Interviewed at the Oakwood Road store, known to the corporation as Store 14, she talked about growing up in the first Fruth store in Point Pleasant and the legacy of the man behind that familiar name.

She's 54.

 

"It's easy for people to look and think, 'Oh, they're so successful.' My parents struggled a lot. They couldn't afford a home for years. My dad started the pharmacy in Point Pleasant in November 1952. He was the only employee. The first day, they took in $37.

"They lived in a hovel-like house -- a dining room, kitchen and one bedroom -- and they had two children. My parents slept on a foldout couch, and the two kids shared a bedroom.

"When I was in high school, they bought my uncle's home, an older home. By today's standards, my parents lived in a very modest home. My mom still lives there.

"When he died, my father had three pieces of value -- a wedding ring, a ring my grandmother had given him and a watch. He was more about leaving the world a better place.

"He was the most generous and concerned person, very outgoing and jovial. There was something about his personality that attracted people.

"When he passed away, everybody kept telling me stories about what my dad had done for them. After 25 people saying to me that my dad was their best friend, I thought, I don't really think he was, but he made you feel you were the most important person in his life at that moment.

"He was a very astute businessman. He understood what customers wanted. In the middle of the night, he would go down in his pajamas to fill a prescription or get somebody a vaporizer. How do you go someplace else after something like that?

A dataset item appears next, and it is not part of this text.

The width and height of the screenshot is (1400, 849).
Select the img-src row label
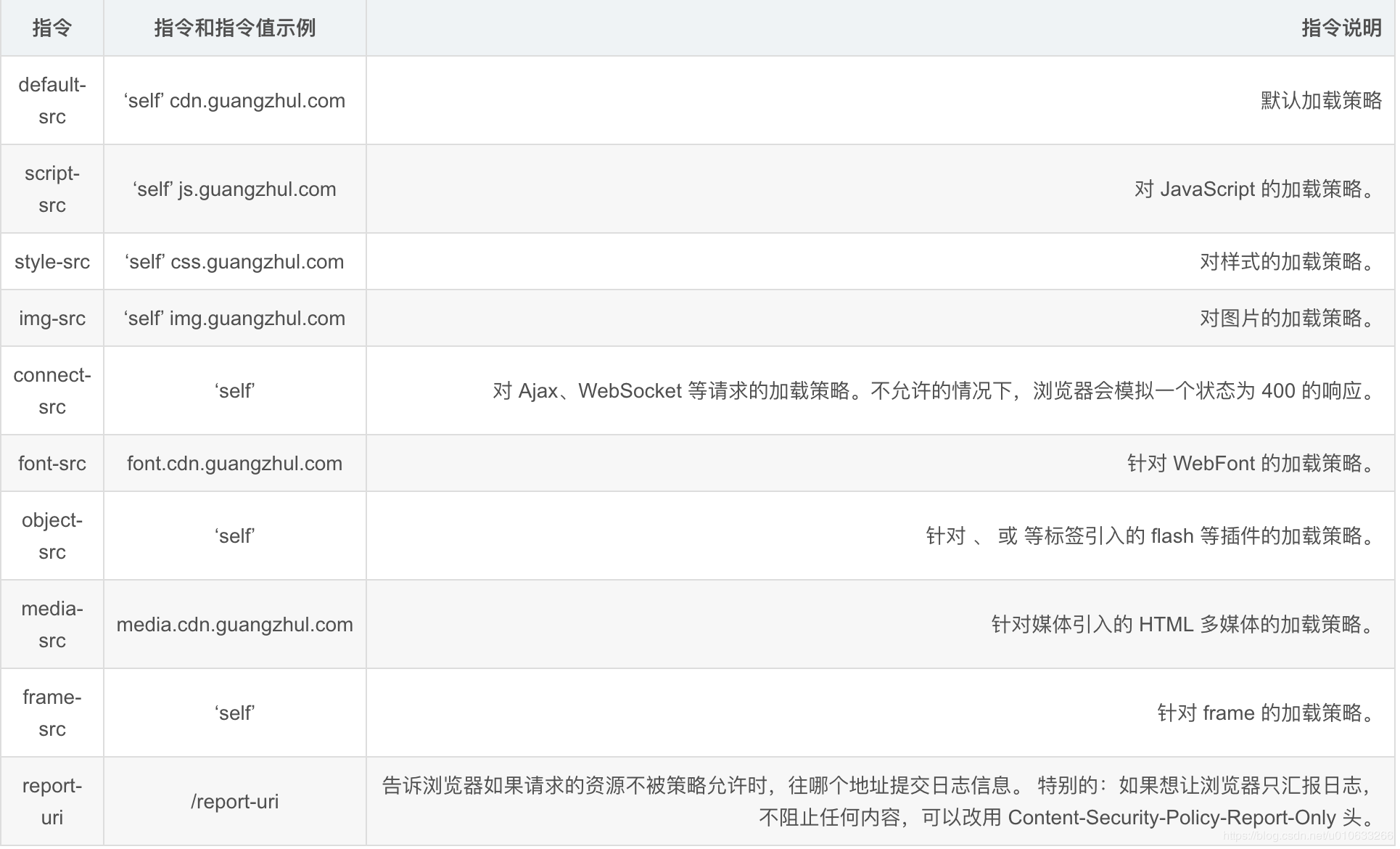(x=52, y=318)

"We didn't have as much as other kids, but I had the perfect childhood. We were very involved in going to the store every day where my dad worked long hours.

"When you grow up in a family business, it's hard to tell where the family stops and the business starts. My dad would do ads, more like handbills. Mom would take the five of us kids and drop us off at the top of each street, and we would put these fliers out door to door.

"At Christmas, we would wrap packages in the back room. When you got old enough to reach the cash register standing on a milk crate, the older ladies would teach us how to rings things up.

"All the food was made by my grandmother -- ham salad, chicken salad, pimento cheese, barbecues. We'd go get a ham salad sandwich and a Coke and read a comic book.

"We had only one store when I was growing up. In the '60s, Fruth Pharmacy in Point Pleasant was the largest retail store in the state. It had everything. We like to say we were the Wal-Mart before Wal-Mart.

"When I was little, we built a second store in downtown Point Pleasant. After four or five years, it burned. We didn't have enough insurance. The setback probably would be about $1 million in today's terms, so it took a long time to overcome. They didn't build the next store until I graduated from high school.

"I wanted to be in the Olympics. I was an athlete. I went to WVU on a softball scholarship. I was very competitive. I still am. Going to Fruth to put things back together, that competitive spirit of, 'I am not going to lose' is probably what put me through.

"I taught elementary and secondary education, primarily with struggling students. I started training teachers on ways to reach kids who struggled, and I ended up doing a lot of consulting, going to different school systems and figuring out what was wrong and how it could be fixed.